**DATA SHOWN**
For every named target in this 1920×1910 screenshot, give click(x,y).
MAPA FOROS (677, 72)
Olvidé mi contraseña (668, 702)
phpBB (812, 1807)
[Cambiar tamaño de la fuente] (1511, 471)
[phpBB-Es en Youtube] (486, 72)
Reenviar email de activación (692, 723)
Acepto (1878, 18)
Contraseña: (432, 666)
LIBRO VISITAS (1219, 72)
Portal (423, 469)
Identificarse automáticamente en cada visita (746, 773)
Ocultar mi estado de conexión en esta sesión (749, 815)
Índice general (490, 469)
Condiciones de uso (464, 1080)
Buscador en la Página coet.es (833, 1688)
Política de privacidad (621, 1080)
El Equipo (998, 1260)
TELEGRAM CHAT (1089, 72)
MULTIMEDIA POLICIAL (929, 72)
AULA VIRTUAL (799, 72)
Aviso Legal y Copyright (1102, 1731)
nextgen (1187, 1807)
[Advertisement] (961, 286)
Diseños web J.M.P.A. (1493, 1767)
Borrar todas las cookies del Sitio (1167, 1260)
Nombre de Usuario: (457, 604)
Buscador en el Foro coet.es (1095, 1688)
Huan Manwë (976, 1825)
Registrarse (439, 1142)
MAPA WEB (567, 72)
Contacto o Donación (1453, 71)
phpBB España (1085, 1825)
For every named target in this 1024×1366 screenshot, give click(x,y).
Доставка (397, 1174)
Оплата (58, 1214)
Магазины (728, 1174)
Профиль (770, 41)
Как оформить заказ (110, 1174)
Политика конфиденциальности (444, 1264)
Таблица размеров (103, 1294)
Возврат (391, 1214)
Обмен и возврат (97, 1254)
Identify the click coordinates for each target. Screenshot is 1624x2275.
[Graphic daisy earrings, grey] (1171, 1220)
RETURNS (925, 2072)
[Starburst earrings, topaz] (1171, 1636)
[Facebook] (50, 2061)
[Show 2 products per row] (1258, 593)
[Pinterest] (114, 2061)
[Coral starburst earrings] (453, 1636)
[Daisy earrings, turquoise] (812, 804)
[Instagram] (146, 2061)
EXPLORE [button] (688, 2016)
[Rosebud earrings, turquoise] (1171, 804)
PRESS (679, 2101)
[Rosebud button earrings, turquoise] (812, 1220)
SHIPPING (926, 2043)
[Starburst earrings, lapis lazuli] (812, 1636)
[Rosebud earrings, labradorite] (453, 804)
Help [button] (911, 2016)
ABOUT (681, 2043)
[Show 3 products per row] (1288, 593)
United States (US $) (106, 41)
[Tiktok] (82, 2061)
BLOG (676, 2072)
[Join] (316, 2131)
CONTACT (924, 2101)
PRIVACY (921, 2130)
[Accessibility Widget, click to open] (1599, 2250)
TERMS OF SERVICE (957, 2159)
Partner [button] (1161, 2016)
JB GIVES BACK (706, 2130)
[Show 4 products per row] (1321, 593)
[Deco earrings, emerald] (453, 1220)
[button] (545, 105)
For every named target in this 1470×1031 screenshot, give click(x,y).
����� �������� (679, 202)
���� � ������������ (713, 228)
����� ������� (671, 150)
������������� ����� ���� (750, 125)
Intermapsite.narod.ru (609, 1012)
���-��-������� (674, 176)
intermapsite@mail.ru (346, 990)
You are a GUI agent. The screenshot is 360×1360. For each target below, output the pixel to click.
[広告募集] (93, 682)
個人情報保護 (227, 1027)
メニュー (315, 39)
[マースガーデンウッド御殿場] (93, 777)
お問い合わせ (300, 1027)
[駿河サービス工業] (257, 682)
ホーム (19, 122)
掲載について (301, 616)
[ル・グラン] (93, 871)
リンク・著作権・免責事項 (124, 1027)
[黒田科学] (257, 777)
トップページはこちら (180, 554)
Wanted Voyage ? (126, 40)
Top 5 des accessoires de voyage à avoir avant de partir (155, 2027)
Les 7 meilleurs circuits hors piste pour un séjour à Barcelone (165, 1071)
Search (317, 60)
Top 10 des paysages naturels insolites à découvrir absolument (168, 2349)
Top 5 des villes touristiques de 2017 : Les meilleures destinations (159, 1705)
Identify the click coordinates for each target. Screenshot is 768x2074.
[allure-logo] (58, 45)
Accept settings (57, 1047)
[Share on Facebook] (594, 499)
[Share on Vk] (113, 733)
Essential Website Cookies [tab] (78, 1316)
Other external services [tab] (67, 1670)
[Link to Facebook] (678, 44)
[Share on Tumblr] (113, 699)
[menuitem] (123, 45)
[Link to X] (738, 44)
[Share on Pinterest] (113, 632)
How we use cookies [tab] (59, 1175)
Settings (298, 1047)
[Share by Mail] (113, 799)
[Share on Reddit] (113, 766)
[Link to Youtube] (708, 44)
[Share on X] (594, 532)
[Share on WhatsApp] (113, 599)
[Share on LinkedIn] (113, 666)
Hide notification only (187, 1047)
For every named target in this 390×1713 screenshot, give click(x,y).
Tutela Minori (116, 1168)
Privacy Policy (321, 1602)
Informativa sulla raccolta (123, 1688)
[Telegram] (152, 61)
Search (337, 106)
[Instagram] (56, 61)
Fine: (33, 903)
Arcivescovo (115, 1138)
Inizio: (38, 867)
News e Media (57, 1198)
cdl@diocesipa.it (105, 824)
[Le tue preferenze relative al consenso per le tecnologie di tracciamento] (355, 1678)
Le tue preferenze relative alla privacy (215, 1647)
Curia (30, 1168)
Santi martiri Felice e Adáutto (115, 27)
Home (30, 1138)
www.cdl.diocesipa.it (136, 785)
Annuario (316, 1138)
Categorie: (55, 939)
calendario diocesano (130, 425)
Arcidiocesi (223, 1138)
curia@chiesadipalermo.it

**EXERCISE INSTRUCTIONS**
Copy each entry exactly, leaving every line as it is.

**WRITTEN SOLUTION**
For every named target in this 1920×1910 screenshot, give click(x,y).
MAPA FOROS (677, 72)
Olvidé mi contraseña (668, 702)
phpBB (812, 1807)
[Cambiar tamaño de la fuente] (1511, 471)
[phpBB-Es en Youtube] (486, 72)
Reenviar email de activación (692, 723)
Acepto (1878, 18)
Contraseña: (432, 666)
LIBRO VISITAS (1219, 72)
Portal (423, 469)
Identificarse automáticamente en cada visita (746, 773)
Ocultar mi estado de conexión en esta sesión (749, 815)
Índice general (490, 469)
Condiciones de uso (464, 1080)
Buscador en la Página coet.es (833, 1688)
Política de privacidad (621, 1080)
El Equipo (998, 1260)
TELEGRAM CHAT (1089, 72)
MULTIMEDIA POLICIAL (929, 72)
AULA VIRTUAL (799, 72)
Aviso Legal y Copyright (1102, 1731)
nextgen (1187, 1807)
[Advertisement] (961, 286)
Diseños web J.M.P.A. (1493, 1767)
Borrar todas las cookies del Sitio (1167, 1260)
Nombre de Usuario: (457, 604)
Buscador en el Foro coet.es (1095, 1688)
Huan Manwë (976, 1825)
Registrarse (439, 1142)
MAPA WEB (567, 72)
Contacto o Donación (1453, 71)
phpBB España (1085, 1825)
For every named target in this 1024×1366 screenshot, give click(x,y).
Доставка (397, 1174)
Оплата (58, 1214)
Магазины (728, 1174)
Профиль (770, 41)
Как оформить заказ (110, 1174)
Политика конфиденциальности (444, 1264)
Таблица размеров (103, 1294)
Возврат (391, 1214)
Обмен и возврат (97, 1254)
Identify the click coordinates for each target. Screenshot is 1624x2275.
[Graphic daisy earrings, grey] (1171, 1220)
RETURNS (925, 2072)
[Starburst earrings, topaz] (1171, 1636)
[Facebook] (50, 2061)
[Show 2 products per row] (1258, 593)
[Pinterest] (114, 2061)
[Coral starburst earrings] (453, 1636)
[Daisy earrings, turquoise] (812, 804)
[Instagram] (146, 2061)
EXPLORE [button] (688, 2016)
[Rosebud earrings, turquoise] (1171, 804)
PRESS (679, 2101)
[Rosebud button earrings, turquoise] (812, 1220)
SHIPPING (926, 2043)
[Starburst earrings, lapis lazuli] (812, 1636)
[Rosebud earrings, labradorite] (453, 804)
Help [button] (911, 2016)
ABOUT (681, 2043)
[Show 3 products per row] (1288, 593)
United States (US $) (106, 41)
[Tiktok] (82, 2061)
BLOG (676, 2072)
[Join] (316, 2131)
CONTACT (924, 2101)
PRIVACY (921, 2130)
[Accessibility Widget, click to open] (1599, 2250)
TERMS OF SERVICE (957, 2159)
Partner [button] (1161, 2016)
JB GIVES BACK (706, 2130)
[Show 4 products per row] (1321, 593)
[Deco earrings, emerald] (453, 1220)
[button] (545, 105)
For every named target in this 1470×1031 screenshot, give click(x,y).
����� �������� (679, 202)
���� � ������������ (713, 228)
����� ������� (671, 150)
������������� ����� ���� (750, 125)
Intermapsite.narod.ru (609, 1012)
���-��-������� (674, 176)
intermapsite@mail.ru (346, 990)
You are a GUI agent. The screenshot is 360×1360. For each target below, output the pixel to click.
[広告募集] (93, 682)
個人情報保護 (227, 1027)
メニュー (315, 39)
[マースガーデンウッド御殿場] (93, 777)
お問い合わせ (300, 1027)
[駿河サービス工業] (257, 682)
ホーム (19, 122)
掲載について (301, 616)
[ル・グラン] (93, 871)
リンク・著作権・免責事項 (124, 1027)
[黒田科学] (257, 777)
トップページはこちら (180, 554)
Wanted Voyage ? (126, 40)
Top 5 des accessoires de voyage à avoir avant de partir (155, 2027)
Les 7 meilleurs circuits hors piste pour un séjour à Barcelone (165, 1071)
Search (317, 60)
Top 10 des paysages naturels insolites à découvrir absolument (168, 2349)
Top 5 des villes touristiques de 2017 : Les meilleures destinations (159, 1705)
Identify the click coordinates for each target. Screenshot is 768x2074.
[allure-logo] (58, 45)
Accept settings (57, 1047)
[Share on Facebook] (594, 499)
[Share on Vk] (113, 733)
Essential Website Cookies [tab] (78, 1316)
Other external services [tab] (67, 1670)
[Link to Facebook] (678, 44)
[Share on Tumblr] (113, 699)
[menuitem] (123, 45)
[Link to X] (738, 44)
[Share on Pinterest] (113, 632)
How we use cookies [tab] (59, 1175)
Settings (298, 1047)
[Share by Mail] (113, 799)
[Share on Reddit] (113, 766)
[Link to Youtube] (708, 44)
[Share on X] (594, 532)
[Share on WhatsApp] (113, 599)
[Share on LinkedIn] (113, 666)
Hide notification only (187, 1047)
For every named target in this 390×1713 screenshot, give click(x,y).
Tutela Minori (116, 1168)
Privacy Policy (321, 1602)
Informativa sulla raccolta (123, 1688)
[Telegram] (152, 61)
Search (337, 106)
[Instagram] (56, 61)
Fine: (33, 903)
Arcivescovo (115, 1138)
Inizio: (38, 867)
News e Media (57, 1198)
cdl@diocesipa.it (105, 824)
[Le tue preferenze relative al consenso per le tecnologie di tracciamento] (355, 1678)
Le tue preferenze relative alla privacy (215, 1647)
Curia (30, 1168)
Santi martiri Felice e Adáutto (115, 27)
Home (30, 1138)
www.cdl.diocesipa.it (136, 785)
Annuario (316, 1138)
Categorie: (55, 939)
calendario diocesano (130, 425)
Arcidiocesi (223, 1138)
curia@chiesadipalermo.it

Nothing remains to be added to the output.